— start —

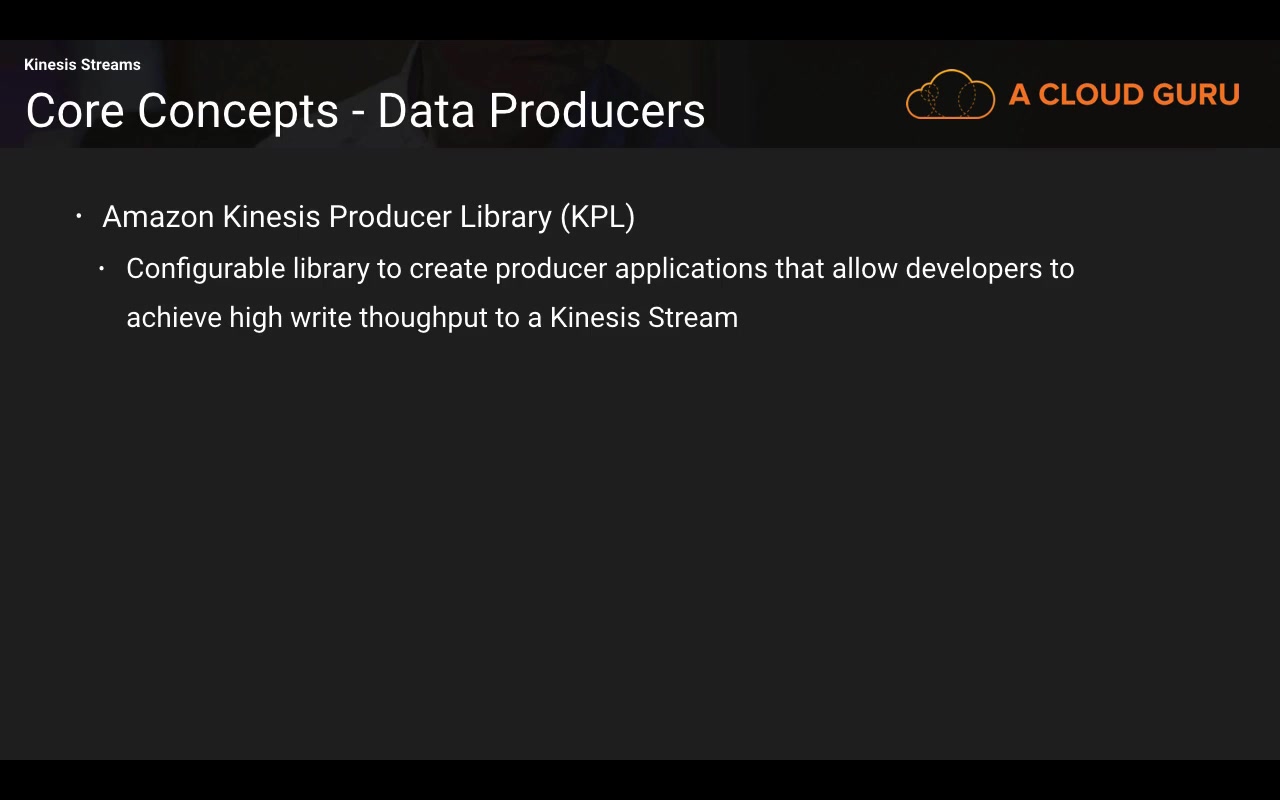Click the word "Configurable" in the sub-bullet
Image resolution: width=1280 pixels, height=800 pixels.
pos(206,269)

— end —
— start —

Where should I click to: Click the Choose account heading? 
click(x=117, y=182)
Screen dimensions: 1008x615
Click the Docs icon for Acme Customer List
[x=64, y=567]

— end —

▶ **Problem**: Recast the entries starting at the line that contains "Screen dimensions: 1008x615" and ending at the line that contains "[x=64, y=567]" as a JSON list of strings, one string per line, with blank lines omitted.

▶ **Exercise result**:
[
  "Screen dimensions: 1008x615",
  "Click the Docs icon for Acme Customer List",
  "[x=64, y=567]"
]